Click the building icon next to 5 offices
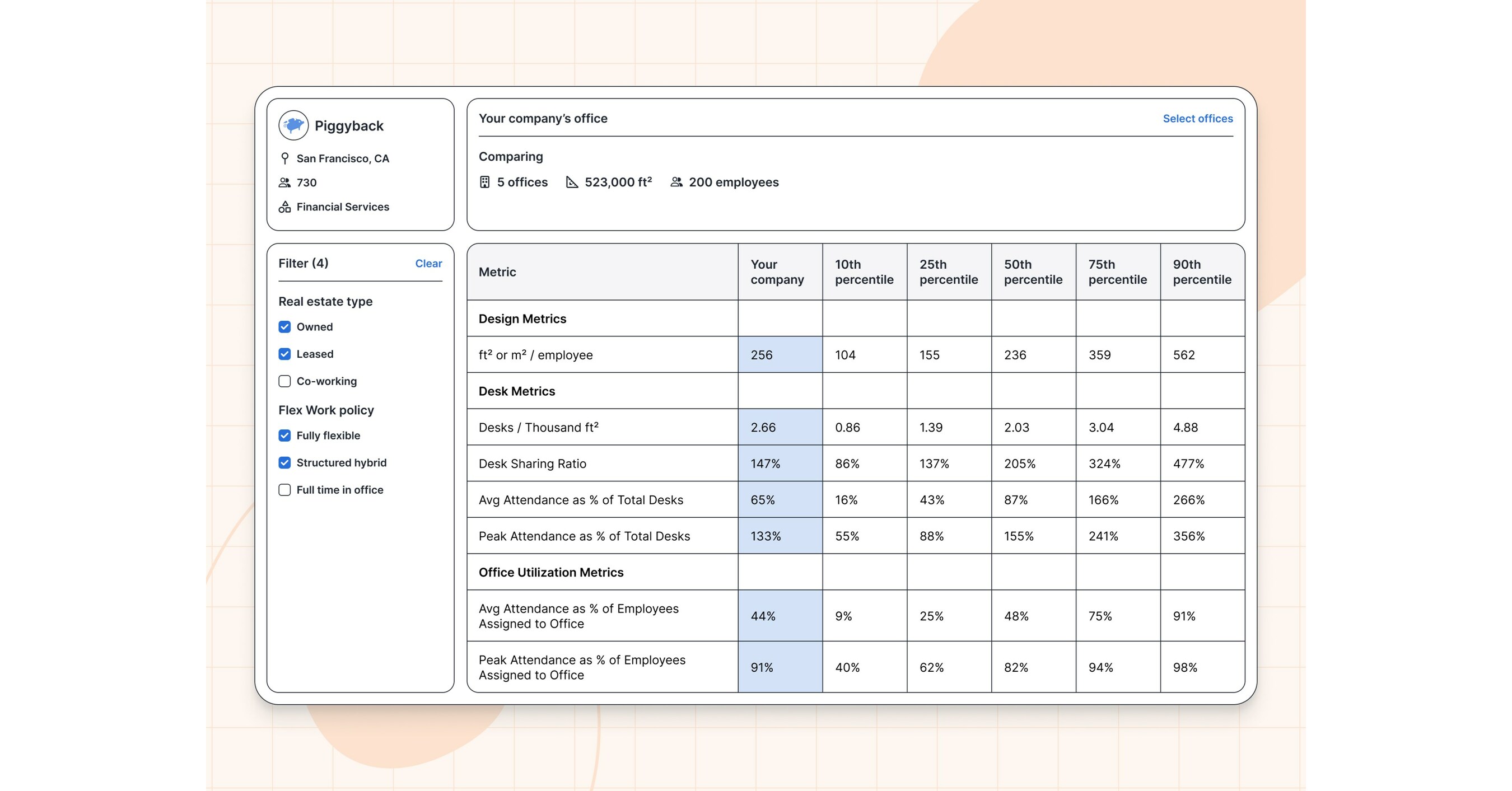This screenshot has width=1512, height=791. [485, 182]
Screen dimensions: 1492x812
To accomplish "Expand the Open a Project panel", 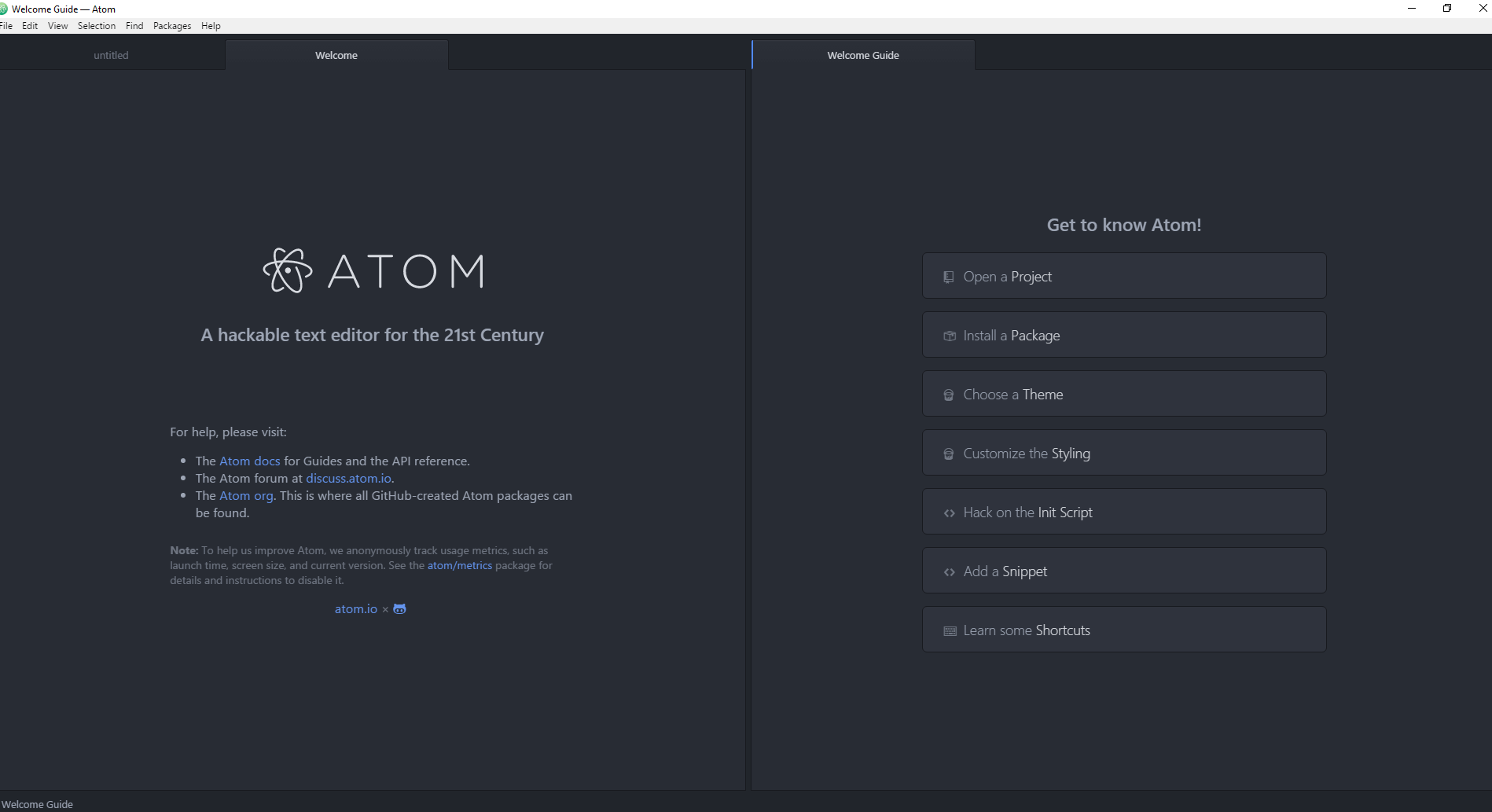I will coord(1123,276).
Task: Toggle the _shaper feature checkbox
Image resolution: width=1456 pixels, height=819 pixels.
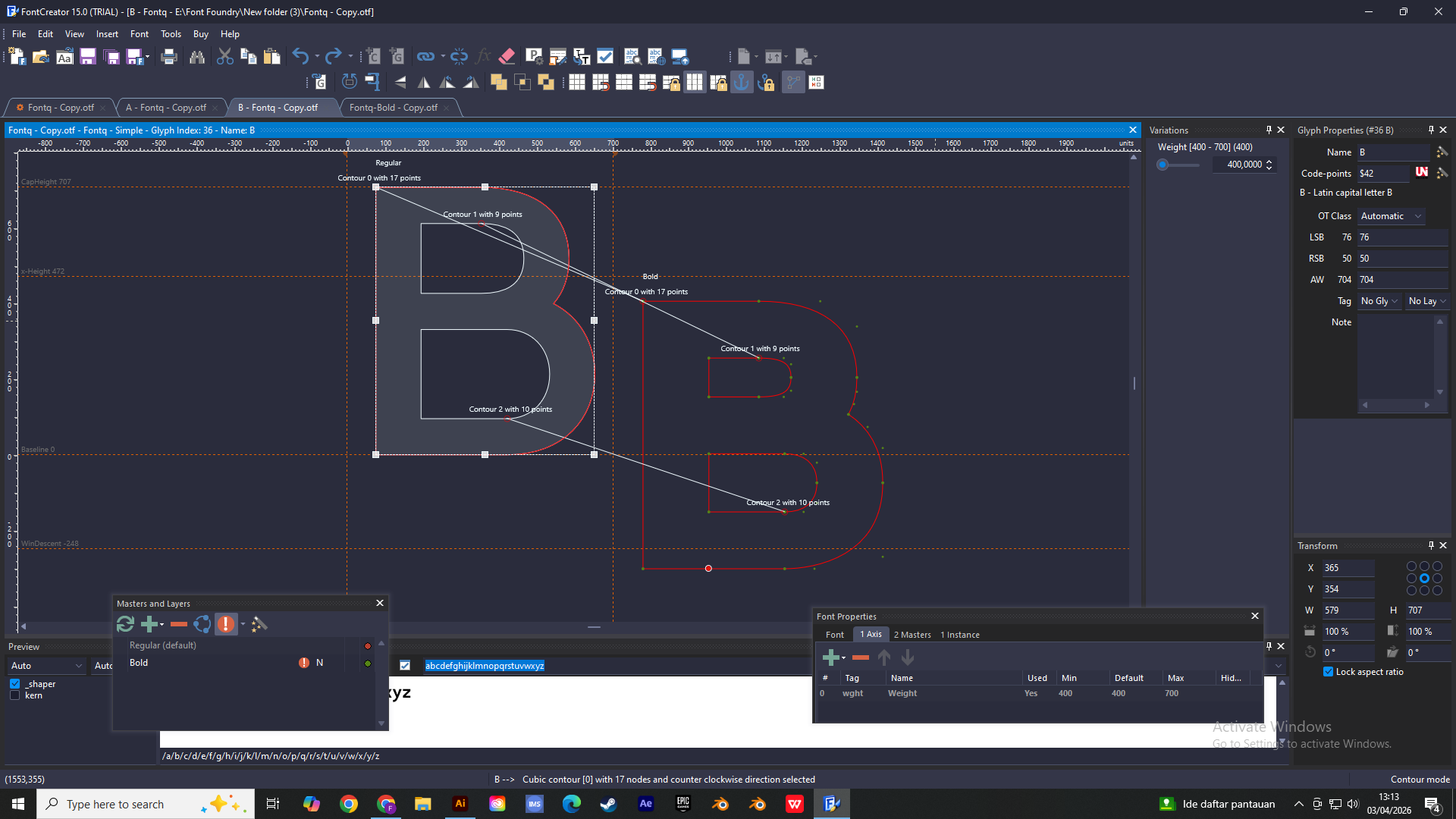Action: [x=15, y=684]
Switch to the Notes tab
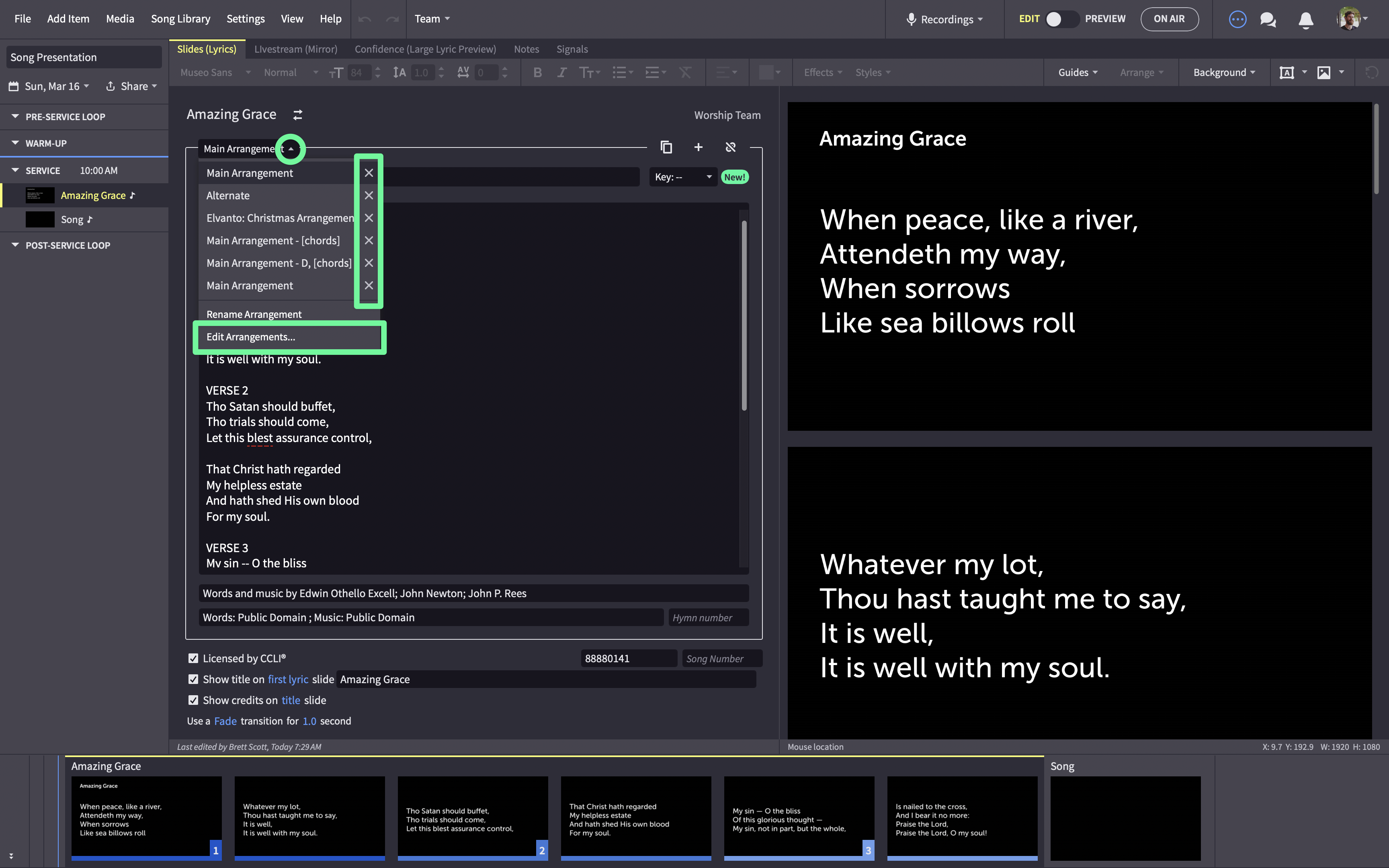Viewport: 1389px width, 868px height. tap(526, 49)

────

> WORK INSTRUCTIONS:
Word for word, please, restate the lines of the listing from the one holding "Task: Toggle the _shaper feature checkbox" down to the last line, leaving out any pictures.

> SOLUTION FOR THIS TASK:
Task: Toggle the _shaper feature checkbox
Image resolution: width=1456 pixels, height=819 pixels.
Action: [x=15, y=684]
Switch to the Notes tab
Viewport: 1389px width, 868px height. tap(526, 49)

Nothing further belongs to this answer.